Can you remain balanced if your CG passes in front of your toes? Can you remain balanced if your CG passes in front of your toes? I'm looking at the physics of walking. It's described as a controlled fall for good reason.
What I'm interested in is whether you can recover from the following situation.  You have one foot on the ground (let's say it's your left), and one foot (right) is in the air moving forward. You make a decision that you cannot step down with your right foot (perhaps there was a scorpion where you intended to place it).  However, at this point in time, you have a forward velocity and your CG happens to already be in front of your left toe.  Is there a way to recover such that you can return to a stable balancing position on your left foot without hopping?
I know for a simple rigid body this is impossible.  Once the CG is in front of the contact patch, the simple rigid body will tip over.  I'm less certain this is true for a human body because we have so many ways to regain our balance.  I can't tell if there is a clever way we can move such that we can arrest our forward momentum (probably using friction with the ground) and return the CG to a stable position above the left foot.
 A: Yes you can recover from falling without jumping or use of your right foot and you have been doing this ever since you were a kid and started to toddle.    
You push you left foot with a sudden force back while at the same time rotating your arms and torso to left quickly. Like a move from swing dance.    
What you did, you created a momentum countering the imbalance and bringing your body back to equilibrium. 
Many of classical dance steps are actually composed of basic moves: you lean into an exaggerated angle and then gracefully recover and even continue swinging past the balance point to other extreme albeit all synchronized gracefully with music.  
Going back to the toddler, he or she is clumsily trying to do the same thing: recover from a miss calculated step by using their arms and wobbling back to balance. Cats are known to be masters if balance.
let's put some numbers in here to give a better perspective. Our walking stride is roughly 16 inches give or take, amazingly most of the course of a step both of our feet are touching the ground except they are transferring our weight from one to the other, running is different though.  
Let's say your CG is fallen 3 inches outside of your toes and therefor has created an overturning momentum of:
 160lbs x 0.25 ft= 40 ft.lbs.( assuming you are a fit man). now we don't want to get into the thick of calculating our arms' rotational moment of inertia which can be quit involved but we assume half of the mass of our arms concentrated at our fists say 30 inches, and the weigh 9 lbs. each. So we have 9x2= 18/2 = 9 lbs.   

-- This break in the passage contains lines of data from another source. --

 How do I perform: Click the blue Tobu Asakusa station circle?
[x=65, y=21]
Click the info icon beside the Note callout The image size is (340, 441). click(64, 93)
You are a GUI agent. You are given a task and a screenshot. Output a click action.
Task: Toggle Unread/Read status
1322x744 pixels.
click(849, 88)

the angular momentum we need to counter the over turning momentum is L= mxrxv  
plugging the numers:
$$ 40= 9*2.5*v   $$ V=1.77 foot/second.
 I am no dance expert but the speed required seems reasonably normal and achievable. some young guys by swinging their arms and flexing their torso can do repeated cartwheels and would become Olympic champions!
A: Isn't this just a matter of conservation of angular momentum? If we are about to fall (either forwards or backwards) we instinctively rotate our arms in the direction in which our body is rotating as it falls, ie "windmill", in order to counter-rotate the body back into the upright position. (Possibly this is what kamran is suggesting.)

The illustration shows the torso (large block) tilted forward to the left and about to topple. The arms (small blocks) are being rotated anti-clockwise to produce a clockwise counter-rotation of the torso.
Note (as in comments to kamran) that the rotation of the arms need to accelerate in order to maintain the counter-torque on the torso, because torque = rate of change of angular momentum. If you are holding something small and heavy in your hands, don't be tempted to throw it away in order to so that your hands are free to grab onto something, or to cushion your fall. Instead, use it to increase angular momentum. (Alternatively you could throw this heavy object forward in order to generate a backward reaction force.)

Another (better?) strategy, recommended by this skating instructor, is to "go low." By collapsing like a deckchair, folding at the waist and knees, you reach down, grab your knees and brace. The physics of this is (I think) that you are reducing your moment of inertia so that you require less torque to counter your falling rotation. 
A third possibility is to throw the right leg and arms forward while "collapsing" backwards onto the left foot. 
See also this long-winded discussion the physics of balance.
A: Certainly. By placing your left foot on the ground and pushing hard, you will apply a torque which will counteract the torque produced by gravity. This is probably not practical, but you didn't ask about that.